> **EXERCISE INSTRUCTIONS**:
[a] According to Example 2 in the PTET excerpt, how much does the electing entity pay in estimated payments for the 2022 PTET year?
[b] Pick up the PTET excerpt right after its last line and keep writing.

Example 2: An electing entity underpays its estimated taxes and pays the balance due with the PTET return.
In 2022, an electing entity makes estimated payments of $80,000 for the 2022 PTET year. On March 15, 2023, the taxpayer files its 2022 PTET return and computes actual PTET due of $100,000. The $20,000 underpayment is paid with the return. $100,000 is allocated to the eligible partners or shareholders as PTET credits. The additional $20,000 payment is treated as a deductible payment for the electing entity for federal purposes in 2023.
The eligible partners or shareholders must add back, on their 2022 IT-225s, their share of $100,000 under § 612(b)(43). Nothing is added back for tax year 2022 under § 612(b)(3) by either the partners or shareholders or by the entity.
Example 3: An electing entity underpays its estimated taxes and pays the balance due with the PTET return.

> **DATA SUPPLIED**:

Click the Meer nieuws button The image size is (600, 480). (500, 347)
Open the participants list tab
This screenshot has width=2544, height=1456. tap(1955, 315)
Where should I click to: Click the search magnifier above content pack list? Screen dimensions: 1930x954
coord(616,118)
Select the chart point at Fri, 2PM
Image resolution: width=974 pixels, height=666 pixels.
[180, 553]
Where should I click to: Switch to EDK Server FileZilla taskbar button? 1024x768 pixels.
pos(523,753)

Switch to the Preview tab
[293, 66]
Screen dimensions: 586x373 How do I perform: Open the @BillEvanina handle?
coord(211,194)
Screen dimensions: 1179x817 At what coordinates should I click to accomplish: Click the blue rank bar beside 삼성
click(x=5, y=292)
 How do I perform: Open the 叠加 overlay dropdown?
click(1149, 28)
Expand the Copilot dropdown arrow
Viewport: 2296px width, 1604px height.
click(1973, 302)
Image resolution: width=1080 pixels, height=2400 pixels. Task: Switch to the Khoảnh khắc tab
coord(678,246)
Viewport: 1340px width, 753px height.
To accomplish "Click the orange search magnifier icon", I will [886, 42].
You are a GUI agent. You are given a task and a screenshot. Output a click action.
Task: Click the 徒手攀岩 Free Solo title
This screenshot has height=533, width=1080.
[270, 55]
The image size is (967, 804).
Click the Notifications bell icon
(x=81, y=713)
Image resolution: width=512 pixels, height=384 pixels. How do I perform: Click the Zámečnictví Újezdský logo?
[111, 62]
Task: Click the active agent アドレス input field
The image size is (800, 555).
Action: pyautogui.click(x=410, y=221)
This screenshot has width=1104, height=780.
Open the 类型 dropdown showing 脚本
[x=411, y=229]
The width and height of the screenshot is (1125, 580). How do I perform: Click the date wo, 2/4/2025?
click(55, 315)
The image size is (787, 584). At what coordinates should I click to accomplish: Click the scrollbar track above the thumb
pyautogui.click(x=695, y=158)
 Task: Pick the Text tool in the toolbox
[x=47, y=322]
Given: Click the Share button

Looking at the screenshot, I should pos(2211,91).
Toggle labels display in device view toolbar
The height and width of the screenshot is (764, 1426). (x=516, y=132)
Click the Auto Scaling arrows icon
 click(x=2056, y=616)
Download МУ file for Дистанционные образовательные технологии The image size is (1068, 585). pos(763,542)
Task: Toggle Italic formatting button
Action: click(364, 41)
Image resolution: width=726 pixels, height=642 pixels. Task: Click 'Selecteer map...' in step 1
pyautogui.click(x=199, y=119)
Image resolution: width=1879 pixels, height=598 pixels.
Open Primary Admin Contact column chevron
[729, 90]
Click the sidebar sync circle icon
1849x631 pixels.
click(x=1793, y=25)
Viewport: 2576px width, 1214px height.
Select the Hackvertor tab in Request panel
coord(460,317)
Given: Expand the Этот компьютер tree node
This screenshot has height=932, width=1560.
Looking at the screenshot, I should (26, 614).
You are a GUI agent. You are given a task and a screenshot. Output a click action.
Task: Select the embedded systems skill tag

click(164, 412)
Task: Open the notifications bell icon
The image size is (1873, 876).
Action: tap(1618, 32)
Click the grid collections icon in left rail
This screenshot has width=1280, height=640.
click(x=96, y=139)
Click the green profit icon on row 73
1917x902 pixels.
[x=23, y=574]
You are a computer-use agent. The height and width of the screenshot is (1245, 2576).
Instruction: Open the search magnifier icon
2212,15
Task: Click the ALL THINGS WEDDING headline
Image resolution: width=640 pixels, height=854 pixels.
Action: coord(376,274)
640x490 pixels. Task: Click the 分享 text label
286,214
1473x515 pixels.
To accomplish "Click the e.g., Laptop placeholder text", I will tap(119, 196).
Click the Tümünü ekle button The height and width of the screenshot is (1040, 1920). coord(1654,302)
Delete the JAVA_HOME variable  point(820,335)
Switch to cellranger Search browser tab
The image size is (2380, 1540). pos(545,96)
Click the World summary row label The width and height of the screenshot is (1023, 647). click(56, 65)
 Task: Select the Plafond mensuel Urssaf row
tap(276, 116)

> **ANSWERS TO THE EXERCISES**:
[a] $80,000

[b]
In 2022, an electing entity makes estimated payments of $80,000 for the 2022 PTET year. On March 15, 2023, the taxpayer files its 2022 PTET return and computes actual PTET due of $100,000. The $20,000 underpayment is paid with the return. $100,000 is allocated to the eligible partners or shareholders as PTET credits. The additional $20,000 payment is treated as a deductible payment by the electing entity for federal purposes in 2023. Additionally, in 2023, the entity makes $50,000 in estimated PTET payments for 2023. The entity claims a total federal tax deduction for 2023 of $70,000.
On March 15, 2024, the entity files its 2023 PTET return and computes actual PTET due of $50,000. No refunds are issued and no additional payments are made with the return. $50,000 is allocated to the partners or shareholders as 2023 PTET credits.
The eligible partners or shareholders must add back, on their 2023 IT-225s, $50,000 under § 612(b)(43). Nothing is added back for 2023 under § 612(b)(3) by either the partners or shareholders or by the entity, since the $20,000 additional payment for 2022 was added back on the 2022 Article 22 tax returns under § 612(b)(43).
What pass-through entity taxes paid to other states must be added back on an individual's IT-225?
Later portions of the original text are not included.